**What to work on**:
Set down the lines of the data exactly, starting at the first and stopping after the line containing "Given: Hide the".

Dataset entries:

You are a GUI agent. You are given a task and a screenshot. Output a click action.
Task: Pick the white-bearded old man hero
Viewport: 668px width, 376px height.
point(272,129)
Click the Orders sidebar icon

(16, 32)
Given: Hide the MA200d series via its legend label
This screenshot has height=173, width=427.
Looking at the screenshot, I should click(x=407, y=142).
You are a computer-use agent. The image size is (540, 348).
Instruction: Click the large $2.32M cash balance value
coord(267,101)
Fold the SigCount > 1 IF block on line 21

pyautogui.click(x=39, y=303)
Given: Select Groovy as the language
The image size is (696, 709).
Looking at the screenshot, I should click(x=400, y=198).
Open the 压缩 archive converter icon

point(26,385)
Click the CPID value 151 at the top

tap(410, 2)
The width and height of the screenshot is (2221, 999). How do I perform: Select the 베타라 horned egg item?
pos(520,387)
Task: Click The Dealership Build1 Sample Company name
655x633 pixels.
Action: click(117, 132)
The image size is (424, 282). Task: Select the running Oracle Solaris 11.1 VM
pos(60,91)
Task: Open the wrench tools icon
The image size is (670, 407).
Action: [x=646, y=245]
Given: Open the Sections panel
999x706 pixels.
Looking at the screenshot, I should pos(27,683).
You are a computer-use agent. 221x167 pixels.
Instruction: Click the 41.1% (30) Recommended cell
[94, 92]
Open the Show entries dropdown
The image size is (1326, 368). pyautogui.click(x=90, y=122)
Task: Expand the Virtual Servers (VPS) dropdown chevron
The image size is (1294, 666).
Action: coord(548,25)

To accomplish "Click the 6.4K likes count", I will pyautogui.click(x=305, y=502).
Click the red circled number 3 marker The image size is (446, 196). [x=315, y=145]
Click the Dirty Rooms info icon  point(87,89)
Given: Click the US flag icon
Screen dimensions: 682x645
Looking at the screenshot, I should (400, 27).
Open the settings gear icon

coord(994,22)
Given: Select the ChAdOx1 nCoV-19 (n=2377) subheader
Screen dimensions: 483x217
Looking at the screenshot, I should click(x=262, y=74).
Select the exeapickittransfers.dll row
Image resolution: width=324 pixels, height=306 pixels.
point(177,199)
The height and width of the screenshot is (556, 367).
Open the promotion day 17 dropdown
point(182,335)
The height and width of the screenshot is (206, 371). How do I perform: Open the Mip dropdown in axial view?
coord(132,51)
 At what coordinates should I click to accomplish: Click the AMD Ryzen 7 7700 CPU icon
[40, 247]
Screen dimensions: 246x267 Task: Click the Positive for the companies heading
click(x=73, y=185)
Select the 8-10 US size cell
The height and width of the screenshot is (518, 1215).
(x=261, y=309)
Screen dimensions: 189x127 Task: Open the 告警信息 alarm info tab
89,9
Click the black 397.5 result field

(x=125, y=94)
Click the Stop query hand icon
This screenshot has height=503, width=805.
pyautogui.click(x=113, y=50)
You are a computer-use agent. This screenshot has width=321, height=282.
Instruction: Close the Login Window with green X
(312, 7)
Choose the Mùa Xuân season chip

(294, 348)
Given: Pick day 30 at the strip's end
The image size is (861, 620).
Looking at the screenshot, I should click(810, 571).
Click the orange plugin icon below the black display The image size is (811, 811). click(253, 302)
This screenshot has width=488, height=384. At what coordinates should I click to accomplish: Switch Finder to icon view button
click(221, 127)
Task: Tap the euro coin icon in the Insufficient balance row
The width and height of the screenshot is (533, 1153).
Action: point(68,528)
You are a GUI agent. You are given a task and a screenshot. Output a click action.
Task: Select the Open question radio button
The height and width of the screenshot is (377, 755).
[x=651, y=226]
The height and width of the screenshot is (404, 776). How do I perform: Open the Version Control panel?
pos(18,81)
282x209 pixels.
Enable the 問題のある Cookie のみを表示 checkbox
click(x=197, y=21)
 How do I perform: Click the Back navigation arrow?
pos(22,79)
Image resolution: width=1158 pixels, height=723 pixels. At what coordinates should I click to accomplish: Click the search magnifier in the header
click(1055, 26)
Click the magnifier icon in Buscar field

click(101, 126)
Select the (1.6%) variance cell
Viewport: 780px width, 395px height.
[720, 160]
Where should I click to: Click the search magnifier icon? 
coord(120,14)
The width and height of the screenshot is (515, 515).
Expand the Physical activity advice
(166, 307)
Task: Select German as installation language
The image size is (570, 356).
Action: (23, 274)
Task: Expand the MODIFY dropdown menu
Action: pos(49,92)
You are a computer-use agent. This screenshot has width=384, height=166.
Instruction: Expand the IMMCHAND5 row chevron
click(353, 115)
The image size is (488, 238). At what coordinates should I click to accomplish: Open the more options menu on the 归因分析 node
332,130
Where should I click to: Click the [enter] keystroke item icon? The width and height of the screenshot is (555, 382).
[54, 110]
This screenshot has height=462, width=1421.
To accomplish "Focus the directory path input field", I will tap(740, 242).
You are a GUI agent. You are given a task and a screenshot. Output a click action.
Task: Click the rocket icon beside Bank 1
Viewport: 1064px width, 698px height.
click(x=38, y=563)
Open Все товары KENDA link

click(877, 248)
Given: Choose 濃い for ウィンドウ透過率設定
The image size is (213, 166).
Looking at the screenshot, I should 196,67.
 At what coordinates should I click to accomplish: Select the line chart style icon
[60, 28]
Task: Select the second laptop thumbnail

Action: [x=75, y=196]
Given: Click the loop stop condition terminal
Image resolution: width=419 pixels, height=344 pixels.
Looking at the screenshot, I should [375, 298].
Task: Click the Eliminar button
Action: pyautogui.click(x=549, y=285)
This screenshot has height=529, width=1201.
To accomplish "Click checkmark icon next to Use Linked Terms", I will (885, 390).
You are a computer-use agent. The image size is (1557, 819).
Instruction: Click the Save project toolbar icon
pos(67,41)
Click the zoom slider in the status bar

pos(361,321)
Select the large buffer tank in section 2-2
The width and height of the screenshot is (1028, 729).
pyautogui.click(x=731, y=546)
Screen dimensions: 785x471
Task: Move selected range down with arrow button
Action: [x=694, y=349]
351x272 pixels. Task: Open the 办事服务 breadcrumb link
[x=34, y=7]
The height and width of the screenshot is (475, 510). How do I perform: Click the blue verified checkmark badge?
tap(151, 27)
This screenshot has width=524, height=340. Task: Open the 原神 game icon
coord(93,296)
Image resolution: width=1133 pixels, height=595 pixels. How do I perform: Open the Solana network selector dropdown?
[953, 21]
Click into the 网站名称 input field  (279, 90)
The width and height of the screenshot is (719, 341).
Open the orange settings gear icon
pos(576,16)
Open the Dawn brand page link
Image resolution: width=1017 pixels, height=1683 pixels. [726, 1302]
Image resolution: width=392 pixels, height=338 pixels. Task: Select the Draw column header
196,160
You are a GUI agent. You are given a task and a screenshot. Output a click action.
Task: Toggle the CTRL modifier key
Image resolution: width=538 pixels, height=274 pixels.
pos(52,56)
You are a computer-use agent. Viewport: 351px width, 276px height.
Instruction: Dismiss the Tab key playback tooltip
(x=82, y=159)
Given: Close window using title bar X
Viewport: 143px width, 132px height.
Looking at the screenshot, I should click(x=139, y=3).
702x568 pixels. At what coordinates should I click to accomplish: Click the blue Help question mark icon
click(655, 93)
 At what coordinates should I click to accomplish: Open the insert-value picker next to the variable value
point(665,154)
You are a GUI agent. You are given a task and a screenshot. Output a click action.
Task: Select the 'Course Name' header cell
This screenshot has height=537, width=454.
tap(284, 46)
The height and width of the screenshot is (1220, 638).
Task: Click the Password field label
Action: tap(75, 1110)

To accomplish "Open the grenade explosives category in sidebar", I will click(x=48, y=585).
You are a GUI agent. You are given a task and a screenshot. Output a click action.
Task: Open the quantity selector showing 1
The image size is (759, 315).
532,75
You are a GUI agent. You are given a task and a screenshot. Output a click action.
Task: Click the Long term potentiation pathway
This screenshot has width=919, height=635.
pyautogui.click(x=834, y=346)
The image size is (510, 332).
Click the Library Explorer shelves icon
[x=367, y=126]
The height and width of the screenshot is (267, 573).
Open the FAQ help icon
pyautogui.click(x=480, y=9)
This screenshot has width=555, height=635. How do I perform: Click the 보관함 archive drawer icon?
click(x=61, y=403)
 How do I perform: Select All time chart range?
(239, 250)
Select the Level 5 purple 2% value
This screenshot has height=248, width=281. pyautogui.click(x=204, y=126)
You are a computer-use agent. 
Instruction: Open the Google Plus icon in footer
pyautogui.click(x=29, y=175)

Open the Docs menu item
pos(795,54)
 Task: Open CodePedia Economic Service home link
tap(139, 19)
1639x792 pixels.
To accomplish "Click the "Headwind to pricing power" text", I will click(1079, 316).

**Finished task**:
You are a GUI agent. You are given a task and a screenshot. Output a click action.
Task: Pick the white-bearded old man hero
Viewport: 668px width, 376px height.
point(272,129)
Click the Orders sidebar icon

(16, 32)
Given: Hide the MA200d series via its legend label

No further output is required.